My wife 10 years my junior is rarely sick and although I know she understands my illness (she is a nurse) she sometimes forgets because as we all know we can look ok and feel terrible.
But believe me I'm not complaining I am truly blessed to have her, even if she does forget and asks me to go to the beach with her and I have to remind her that the sun is not my friend! lol
I have a story along a similar line, but it was me who had the "moment of understanding".
My partner developed chronic renal pain after a bout with kidney stones about 3 years ago. Though sympathetic in the beginning, I became frustrated with him always feeling ill and not participating in anything with me. Sadly, I lost my compassion and was insensitive.
I was the one who was obnoxiously healthy. A year ago I was running half marathons and I NEVER got sick. Then I met LUPUS. Crap, now having a shower is about as much exercise as I can handle. I only wish is was just "a moment" of understanding that I now have.
I'm TRULY sorry to my partner and to everyone who suffers from chronic illness. My partner has been excellent with me.
What a great thread.
I have always told everybody here, how great my husband is and he really is. But I always had the feeling he doesn't really understand ( nobody can, unless you go through it yourself), even though he is understanding, helpful, loving, more than anybody can imagine.
He too had the flu and at the same time hurt his back at work, so he had the flu feeling we all know so well and he had excruciating pain at the same time, needless to say, he was miserable.

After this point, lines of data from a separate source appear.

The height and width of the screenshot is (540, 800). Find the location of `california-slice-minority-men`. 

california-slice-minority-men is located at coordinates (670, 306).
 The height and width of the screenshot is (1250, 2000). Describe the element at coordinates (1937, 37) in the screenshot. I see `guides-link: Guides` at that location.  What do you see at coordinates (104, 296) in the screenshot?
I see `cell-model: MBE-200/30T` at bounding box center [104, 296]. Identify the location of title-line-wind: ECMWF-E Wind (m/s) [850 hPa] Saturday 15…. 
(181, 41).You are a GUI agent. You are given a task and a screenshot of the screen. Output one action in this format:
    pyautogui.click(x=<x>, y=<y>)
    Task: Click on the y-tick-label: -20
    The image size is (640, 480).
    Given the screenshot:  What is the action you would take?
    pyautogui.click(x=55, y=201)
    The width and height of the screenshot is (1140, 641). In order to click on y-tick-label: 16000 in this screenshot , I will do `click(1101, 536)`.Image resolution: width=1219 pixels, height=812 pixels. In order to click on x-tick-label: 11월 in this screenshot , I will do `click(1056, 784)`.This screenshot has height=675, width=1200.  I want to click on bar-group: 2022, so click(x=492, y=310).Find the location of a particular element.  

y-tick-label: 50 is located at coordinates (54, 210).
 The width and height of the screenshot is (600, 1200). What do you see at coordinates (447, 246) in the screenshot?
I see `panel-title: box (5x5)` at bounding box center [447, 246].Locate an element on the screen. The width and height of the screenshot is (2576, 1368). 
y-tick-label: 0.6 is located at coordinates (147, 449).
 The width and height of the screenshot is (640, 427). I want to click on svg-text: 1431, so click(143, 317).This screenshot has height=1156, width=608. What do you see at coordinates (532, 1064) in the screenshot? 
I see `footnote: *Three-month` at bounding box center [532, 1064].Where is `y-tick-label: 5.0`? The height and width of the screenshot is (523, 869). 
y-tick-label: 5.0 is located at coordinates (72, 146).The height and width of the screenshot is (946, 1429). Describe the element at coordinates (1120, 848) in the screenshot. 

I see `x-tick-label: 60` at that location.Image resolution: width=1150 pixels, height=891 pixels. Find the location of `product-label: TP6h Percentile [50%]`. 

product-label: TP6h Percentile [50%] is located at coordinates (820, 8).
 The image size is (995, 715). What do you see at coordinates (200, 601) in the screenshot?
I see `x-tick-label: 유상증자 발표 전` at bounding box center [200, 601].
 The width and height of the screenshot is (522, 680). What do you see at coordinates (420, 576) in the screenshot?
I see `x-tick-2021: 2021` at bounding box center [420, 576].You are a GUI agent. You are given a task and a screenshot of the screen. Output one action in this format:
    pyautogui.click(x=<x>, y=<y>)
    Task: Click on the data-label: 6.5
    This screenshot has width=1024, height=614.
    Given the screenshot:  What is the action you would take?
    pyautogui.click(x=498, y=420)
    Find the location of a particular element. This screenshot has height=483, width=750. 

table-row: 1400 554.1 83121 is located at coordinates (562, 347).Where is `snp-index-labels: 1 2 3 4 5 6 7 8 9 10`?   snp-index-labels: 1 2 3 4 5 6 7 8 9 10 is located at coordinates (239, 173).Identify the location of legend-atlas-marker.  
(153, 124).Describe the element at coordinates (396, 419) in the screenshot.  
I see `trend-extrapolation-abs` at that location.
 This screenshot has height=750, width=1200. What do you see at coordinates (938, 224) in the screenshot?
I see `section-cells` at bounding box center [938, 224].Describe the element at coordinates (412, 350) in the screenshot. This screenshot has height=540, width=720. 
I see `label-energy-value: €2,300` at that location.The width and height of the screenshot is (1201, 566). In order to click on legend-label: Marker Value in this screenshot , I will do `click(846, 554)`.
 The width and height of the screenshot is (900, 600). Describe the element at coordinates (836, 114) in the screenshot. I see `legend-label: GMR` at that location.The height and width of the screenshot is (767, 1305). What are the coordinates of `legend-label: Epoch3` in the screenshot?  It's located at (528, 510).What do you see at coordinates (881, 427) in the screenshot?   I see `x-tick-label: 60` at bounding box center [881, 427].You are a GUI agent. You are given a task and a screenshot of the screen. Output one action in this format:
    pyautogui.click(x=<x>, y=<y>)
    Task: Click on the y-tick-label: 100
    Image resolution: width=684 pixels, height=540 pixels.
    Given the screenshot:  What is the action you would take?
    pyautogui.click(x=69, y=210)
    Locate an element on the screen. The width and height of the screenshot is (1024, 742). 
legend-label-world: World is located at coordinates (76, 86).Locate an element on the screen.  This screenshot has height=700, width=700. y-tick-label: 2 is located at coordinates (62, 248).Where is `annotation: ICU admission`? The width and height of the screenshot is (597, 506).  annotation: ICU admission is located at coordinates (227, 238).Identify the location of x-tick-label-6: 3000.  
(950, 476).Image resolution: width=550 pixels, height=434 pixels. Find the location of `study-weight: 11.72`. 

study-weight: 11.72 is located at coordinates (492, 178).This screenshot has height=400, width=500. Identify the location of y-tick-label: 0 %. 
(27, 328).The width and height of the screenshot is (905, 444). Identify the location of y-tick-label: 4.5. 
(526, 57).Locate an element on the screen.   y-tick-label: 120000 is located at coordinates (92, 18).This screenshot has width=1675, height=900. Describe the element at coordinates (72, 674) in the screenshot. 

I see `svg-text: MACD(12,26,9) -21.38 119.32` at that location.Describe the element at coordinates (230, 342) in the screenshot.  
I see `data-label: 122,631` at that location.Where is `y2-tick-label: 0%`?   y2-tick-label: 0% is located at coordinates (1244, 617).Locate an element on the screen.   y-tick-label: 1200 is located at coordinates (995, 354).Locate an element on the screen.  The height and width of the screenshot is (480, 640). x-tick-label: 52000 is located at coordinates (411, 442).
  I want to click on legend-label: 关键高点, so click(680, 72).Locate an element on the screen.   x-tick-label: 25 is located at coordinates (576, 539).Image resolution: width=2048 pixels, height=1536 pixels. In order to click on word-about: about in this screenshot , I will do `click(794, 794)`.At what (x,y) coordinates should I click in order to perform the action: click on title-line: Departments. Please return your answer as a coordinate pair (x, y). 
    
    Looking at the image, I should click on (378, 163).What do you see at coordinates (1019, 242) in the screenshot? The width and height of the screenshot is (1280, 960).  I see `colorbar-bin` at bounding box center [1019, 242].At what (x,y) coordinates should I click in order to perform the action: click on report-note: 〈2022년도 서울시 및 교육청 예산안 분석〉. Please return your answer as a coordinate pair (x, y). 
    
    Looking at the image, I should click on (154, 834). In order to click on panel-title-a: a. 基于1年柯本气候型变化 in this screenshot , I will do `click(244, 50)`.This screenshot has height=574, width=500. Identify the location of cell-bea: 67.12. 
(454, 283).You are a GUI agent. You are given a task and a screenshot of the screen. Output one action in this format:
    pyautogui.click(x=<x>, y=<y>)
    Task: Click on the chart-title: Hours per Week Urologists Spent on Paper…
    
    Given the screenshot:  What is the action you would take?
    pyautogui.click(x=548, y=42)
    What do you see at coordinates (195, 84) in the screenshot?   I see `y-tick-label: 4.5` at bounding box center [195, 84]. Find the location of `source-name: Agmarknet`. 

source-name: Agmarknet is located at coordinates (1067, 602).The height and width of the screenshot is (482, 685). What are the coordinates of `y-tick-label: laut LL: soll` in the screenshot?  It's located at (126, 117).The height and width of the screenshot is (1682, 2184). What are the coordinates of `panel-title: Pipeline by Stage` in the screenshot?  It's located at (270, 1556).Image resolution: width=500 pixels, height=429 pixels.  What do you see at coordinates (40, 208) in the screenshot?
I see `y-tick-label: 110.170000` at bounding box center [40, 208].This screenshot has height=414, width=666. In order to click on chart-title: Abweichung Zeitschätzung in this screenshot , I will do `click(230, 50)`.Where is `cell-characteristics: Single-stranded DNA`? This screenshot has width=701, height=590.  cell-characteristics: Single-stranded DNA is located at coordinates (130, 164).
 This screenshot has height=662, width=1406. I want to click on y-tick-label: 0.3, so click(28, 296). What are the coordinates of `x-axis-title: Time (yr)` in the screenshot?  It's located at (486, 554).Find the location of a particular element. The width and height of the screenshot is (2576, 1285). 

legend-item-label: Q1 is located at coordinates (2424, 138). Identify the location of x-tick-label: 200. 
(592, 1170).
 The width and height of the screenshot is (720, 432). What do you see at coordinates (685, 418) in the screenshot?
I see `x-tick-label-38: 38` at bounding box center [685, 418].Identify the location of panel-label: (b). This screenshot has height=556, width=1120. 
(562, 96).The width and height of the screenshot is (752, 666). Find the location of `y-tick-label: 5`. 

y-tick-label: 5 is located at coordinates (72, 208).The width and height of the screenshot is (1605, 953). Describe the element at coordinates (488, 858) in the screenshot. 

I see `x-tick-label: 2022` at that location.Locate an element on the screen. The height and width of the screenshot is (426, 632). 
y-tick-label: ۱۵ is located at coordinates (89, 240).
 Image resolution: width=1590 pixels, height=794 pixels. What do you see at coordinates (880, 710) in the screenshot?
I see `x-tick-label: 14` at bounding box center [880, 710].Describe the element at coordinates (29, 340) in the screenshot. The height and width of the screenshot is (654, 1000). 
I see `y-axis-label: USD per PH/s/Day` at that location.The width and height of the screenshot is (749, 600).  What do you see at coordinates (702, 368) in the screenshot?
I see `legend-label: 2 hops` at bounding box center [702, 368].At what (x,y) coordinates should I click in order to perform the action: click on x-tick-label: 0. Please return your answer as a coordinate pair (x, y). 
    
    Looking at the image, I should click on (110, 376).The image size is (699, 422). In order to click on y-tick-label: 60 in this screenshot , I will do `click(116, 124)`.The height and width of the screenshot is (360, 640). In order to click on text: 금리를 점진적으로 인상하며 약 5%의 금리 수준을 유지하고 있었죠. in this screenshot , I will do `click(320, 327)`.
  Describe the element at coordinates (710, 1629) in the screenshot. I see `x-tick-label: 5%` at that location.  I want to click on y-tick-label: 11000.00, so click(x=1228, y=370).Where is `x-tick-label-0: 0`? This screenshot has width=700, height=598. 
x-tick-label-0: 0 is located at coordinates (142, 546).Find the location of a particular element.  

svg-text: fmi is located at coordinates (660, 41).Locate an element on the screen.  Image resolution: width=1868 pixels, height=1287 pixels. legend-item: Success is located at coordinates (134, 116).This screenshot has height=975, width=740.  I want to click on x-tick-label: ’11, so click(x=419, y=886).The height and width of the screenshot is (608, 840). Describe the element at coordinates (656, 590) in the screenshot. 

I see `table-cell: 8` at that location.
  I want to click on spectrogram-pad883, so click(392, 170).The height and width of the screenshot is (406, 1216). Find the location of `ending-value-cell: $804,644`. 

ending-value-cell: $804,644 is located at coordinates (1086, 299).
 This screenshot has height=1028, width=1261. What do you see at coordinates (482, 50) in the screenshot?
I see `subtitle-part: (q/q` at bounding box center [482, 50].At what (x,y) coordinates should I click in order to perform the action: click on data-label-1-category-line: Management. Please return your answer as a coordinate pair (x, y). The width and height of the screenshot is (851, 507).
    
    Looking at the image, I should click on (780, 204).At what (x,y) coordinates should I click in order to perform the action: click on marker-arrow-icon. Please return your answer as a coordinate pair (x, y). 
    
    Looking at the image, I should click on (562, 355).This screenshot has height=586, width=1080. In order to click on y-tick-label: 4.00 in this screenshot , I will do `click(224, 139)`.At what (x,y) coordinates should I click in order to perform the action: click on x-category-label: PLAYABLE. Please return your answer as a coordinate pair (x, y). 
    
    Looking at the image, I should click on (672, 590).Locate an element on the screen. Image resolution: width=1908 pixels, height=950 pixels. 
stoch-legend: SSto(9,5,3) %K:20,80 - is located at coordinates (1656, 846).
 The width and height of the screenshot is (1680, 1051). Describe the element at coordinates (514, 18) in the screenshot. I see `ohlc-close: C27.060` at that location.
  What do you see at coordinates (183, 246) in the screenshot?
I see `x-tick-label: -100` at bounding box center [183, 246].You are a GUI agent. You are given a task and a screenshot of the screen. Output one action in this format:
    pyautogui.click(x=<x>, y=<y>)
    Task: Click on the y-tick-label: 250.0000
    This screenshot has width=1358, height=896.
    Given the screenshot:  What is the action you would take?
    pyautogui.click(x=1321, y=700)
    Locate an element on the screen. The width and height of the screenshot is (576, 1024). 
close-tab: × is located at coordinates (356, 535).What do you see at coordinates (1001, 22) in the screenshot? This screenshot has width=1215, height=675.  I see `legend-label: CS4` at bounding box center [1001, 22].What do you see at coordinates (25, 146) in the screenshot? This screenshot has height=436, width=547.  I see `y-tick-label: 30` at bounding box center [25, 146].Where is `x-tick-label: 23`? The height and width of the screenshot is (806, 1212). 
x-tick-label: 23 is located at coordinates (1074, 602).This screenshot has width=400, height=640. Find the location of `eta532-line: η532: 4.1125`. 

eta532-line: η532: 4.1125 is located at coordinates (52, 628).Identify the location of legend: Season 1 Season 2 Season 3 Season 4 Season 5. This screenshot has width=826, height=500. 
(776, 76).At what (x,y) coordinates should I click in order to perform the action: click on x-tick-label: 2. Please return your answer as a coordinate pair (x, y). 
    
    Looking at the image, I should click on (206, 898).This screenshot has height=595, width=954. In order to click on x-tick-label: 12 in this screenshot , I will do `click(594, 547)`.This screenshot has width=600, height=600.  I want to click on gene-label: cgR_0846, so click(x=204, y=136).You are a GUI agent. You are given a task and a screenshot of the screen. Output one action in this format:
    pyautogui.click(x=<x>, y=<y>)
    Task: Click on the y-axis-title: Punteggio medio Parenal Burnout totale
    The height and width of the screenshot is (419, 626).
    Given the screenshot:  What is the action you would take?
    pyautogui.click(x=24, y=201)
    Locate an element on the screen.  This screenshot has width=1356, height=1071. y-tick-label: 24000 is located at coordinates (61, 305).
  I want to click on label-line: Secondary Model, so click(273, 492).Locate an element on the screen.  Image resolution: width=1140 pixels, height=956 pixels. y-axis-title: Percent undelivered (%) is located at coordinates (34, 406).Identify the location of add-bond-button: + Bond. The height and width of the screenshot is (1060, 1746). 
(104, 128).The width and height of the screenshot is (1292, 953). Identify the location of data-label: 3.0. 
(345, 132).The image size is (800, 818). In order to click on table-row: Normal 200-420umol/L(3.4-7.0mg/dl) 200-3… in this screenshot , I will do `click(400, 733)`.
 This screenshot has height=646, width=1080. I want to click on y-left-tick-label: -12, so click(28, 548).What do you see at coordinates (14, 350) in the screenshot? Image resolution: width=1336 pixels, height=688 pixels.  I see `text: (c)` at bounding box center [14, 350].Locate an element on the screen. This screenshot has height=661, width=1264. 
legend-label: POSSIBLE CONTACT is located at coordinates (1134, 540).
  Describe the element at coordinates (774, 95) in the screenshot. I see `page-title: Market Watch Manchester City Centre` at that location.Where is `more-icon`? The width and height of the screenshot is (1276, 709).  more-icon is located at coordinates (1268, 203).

The other day he said," now I can sympathize with what you go through almost daily, but i don't know how you do it, without complaining all day long, like i have".
I had to laugh, because he did kind of whine all day long.
Now I know, that he really understands, when I tell him that I feel awful and that I am in pain.
I guess, it means that he kind of walked in my shoes for a tenth of a mile.
I may have been dealt a bad hand, but at least I'm still playing with a full deck. ( most of the time anyway).
this thread made me chuckle and then tear up as I sad down to read after returning from the ER. Yes Rob, Lupus sucks
Success is not final, failure is not fatal: it is the courage to continue that counts.